All around the country, gasoline prices have been falling for weeks, down to an average of about $3 a gallon. Those lower prices are helping restrain inflation across the board.
On Wednesday, the Labor Department said its consumer price index barely inched up 0.1 percent last month. Over the past 12 months, the CPI has risen by 1.7 percent, roughly half of its historical average rate of increase.
That sounds great for consumers.
But some economists see possible trouble ahead. They worry that if energy prices were to keep sliding, the process could contribute to deflation — a brutal cycle of falling prices last seen in this country during the Great Depression of the 1930s.

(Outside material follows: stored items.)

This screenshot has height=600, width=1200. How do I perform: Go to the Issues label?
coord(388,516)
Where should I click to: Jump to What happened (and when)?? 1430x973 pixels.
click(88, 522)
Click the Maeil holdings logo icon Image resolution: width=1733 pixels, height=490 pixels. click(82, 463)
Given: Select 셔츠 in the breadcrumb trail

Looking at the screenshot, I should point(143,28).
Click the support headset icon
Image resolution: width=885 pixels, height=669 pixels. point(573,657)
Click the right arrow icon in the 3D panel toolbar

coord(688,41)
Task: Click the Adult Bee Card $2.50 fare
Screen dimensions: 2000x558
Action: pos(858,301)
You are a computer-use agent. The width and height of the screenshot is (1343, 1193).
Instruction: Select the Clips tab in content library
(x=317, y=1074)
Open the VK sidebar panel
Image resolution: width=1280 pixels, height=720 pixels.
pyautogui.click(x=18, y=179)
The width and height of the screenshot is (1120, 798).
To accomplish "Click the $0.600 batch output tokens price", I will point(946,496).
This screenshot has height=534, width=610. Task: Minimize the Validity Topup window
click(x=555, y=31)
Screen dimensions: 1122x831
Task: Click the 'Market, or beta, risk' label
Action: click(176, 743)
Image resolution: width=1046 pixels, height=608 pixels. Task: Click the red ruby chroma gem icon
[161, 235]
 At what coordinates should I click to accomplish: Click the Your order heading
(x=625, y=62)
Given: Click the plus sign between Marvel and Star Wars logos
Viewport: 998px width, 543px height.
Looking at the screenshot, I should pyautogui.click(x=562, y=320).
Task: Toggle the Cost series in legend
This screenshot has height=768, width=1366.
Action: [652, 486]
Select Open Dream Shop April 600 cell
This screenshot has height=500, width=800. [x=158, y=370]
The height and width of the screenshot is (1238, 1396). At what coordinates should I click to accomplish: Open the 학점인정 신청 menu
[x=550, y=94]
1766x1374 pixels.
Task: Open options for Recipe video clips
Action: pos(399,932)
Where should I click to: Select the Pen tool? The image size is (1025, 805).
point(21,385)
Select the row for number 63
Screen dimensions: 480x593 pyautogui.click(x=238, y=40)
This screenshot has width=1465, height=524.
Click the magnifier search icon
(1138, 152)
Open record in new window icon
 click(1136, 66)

Economists consider deflation to be the nightmare scenario. To understand why, imagine you own a factory. To make your product, you first must purchase parts and raw materials. You promise workers a certain wage. You borrow money to expand.
All of these transactions are based on the idea that you will be able to sell your goods at a particular price. But what if prices start falling?
Suddenly, you can’t afford to repay your loan or live up to your contract with workers. You can’t afford the parts that already are sitting on your inventory shelves. You have to start selling products at a loss, even as your competitors are slashing their prices.
The downward pressure creates a vicious cycle that quickly leads to a broad plunge in the value of businesses, homes and other investments. While inflation can be painful and corrosive over time, deflation can crush an economy like a boulder out of the sky.
So where is the downward price pressure coming from today? Look overseas.
In both Europe and China, growth is weak. When consumers and companies in other countries start cutting their purchases of energy and goods, then global prices fall.
All over the world, central bankers and policymakers are trying to stimulate growth to keep prices from falling further. In this country, the Federal Reserve, which sets the direction of interest rates, wants to see the inflation rate hold steady at 2 percent.
“Given the deflationary winds blowing our way from Europe, the Fed is going to want to see CPI much higher” before boosting interest rates, Jonathan Lewis, the top investment officer at Samson Capital Advisors, said in an analysis.
For most Americans, here’s what all of this means: Wages and prices are not moving much, and interest rates are remaining low. There may be a danger of deflation lurking just over the horizon, but so far, the drop in energy prices has been a boost for consumers.
Many are applauding the pleasures of low inflation. For example, they can buy a car with a cheap loan and then fill it up with cheap gas. That can help stimulate the economy in this country by increasing travel and consumer purchasing power.
“I’m on a very tight budget,” said Macy Gould, a Lexington, Ky., resident who graduated from college in May. She was thrilled this past weekend when she was able to refuel for about $2.83 a gallon. “Spending less on gas is a real help to me,” she said.
Earlier this year, a driving trip she wanted to make to St. Louis “just wasn’t doable,” she said. Now that the cost of gas is down so much, “I’m hoping I can get that back on the calendar.”